In order to address this question, a private air communication network has been created, which does not depend on other networks and has the ability to adapt as the scenario evolves. “We were able to benefit from connections to remote base stations, which are too far away for users to locate or are blocked by obstacles. Since the drones fly and have a clear line of sight to towers, they can connect and relay data”. As the researcher explained, the system is able to adapt and reposition the connection to areas where the network is being used more extensively.
In addition to facilitating communications, drones are also prepared to carry video cameras, supplies like food, water or medicines, and systems that can detect the cell phones of people who are lost, through the signal they may be emitting. All these activities require the installation of a ground control station, allowing – among other things, and for safety reasons – the navigation of drones from an automatic to a manual scheme.
If, up to now, each vehicle required a control station, the ResponDrone project has made it possible for multiple drones to use a single station. “The project also explored the use of a control station by up to three drones, but we believe this amount could increase”, said Hélder Fontes, adding that one of the concerns was the creation of a software of interfaces capable of supporting any type of drone. This way, and concerning mission contexts, it’s possible to have drones carrying out different tasks: one aircraft could broadcast videos while another could deliver supplies, thus contributing to the efficient coordination of civil protection tasks.
The project also features other innovative aspects: “we were able to integrate the drones’ operationalisation with the remaining air traffic. There is an air traffic controller that manages the drone missions together with other aircrafts that may be operating in the region. We focused on developing a safe network integrated with the current air control process, thus preventing collisions”. The researcher also said that this system, knowing that there are people in the area where the drone is operating, reprograms the routes to avoid any danger to people on the ground in case the vehicle falls. All this thanks to the ability to collect and broadcast video, resorting to artificial intelligence that enables georeferencing and the detection of people, vehicles, fires or even floods, automatically and in real-time.
“Access to this system is made through a web interface, where it is possible to create and monitor missions and access the video collected, the area covered by communications, the location of people or buildings”. According to the researcher, an android application was also developed, so that people working in the field have access to a simplified version of the system, with specific features: chat, sending coordinates or controlling the angle of the drones’ video camera. Real-time access to the situation will provide a comprehensive overview of the disaster and a faster response.
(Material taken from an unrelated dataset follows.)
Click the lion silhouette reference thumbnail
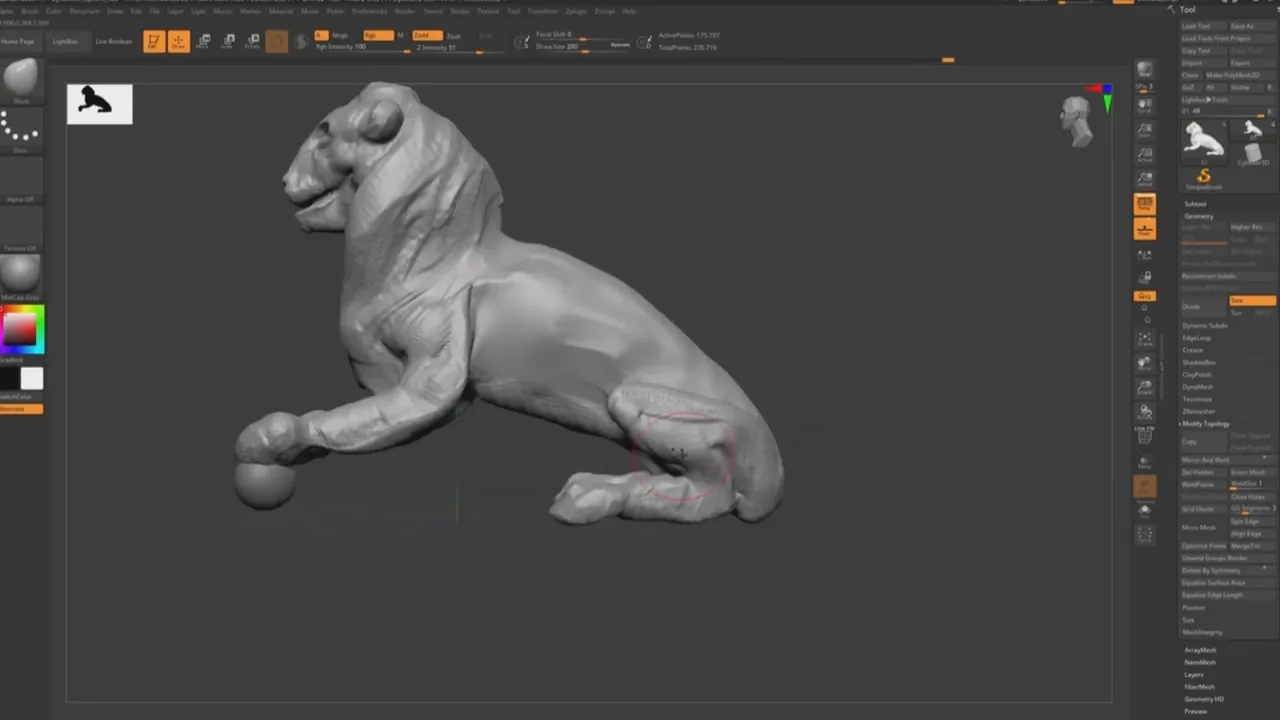The image size is (1280, 720). (x=99, y=104)
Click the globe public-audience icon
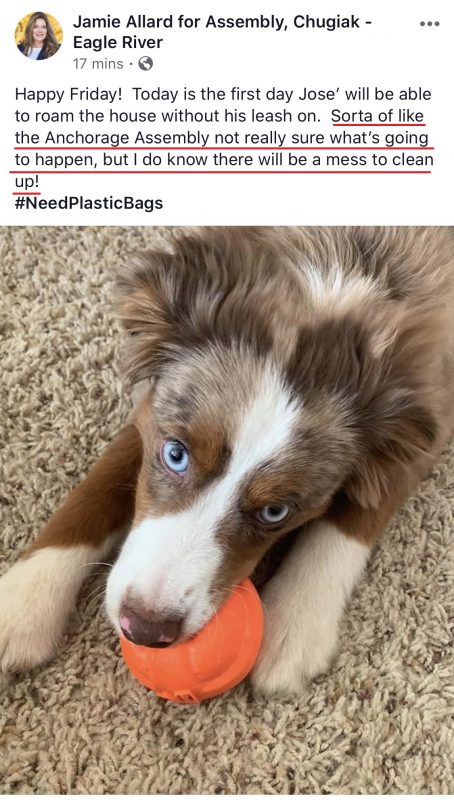Viewport: 454px width, 800px height. click(145, 64)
The RESPONDRONE project is funded by Korea and the European Union and brings together 20 partners from Germany, Israel, Spain, France, Korea, the Netherlands, Latvia, Armenia, Greece, Bulgaria, Portugal, and Belgium. The technology developed within the scope of the project is expected to enter the market within a year, in order to support civil protection teams.
The SHIELD and ResponDrone projects are some examples of the use and potential of unmanned aerial vehicles. We know that, in the past, many dreamt about flying; we’re now sure that they did not dream in vain. Thanks to the evolution of science and technology, we now have autonomous solutions that can save lives. Should we be taking off towards the future?
The researchers mentioned in this news piece are associated with INESC TEC.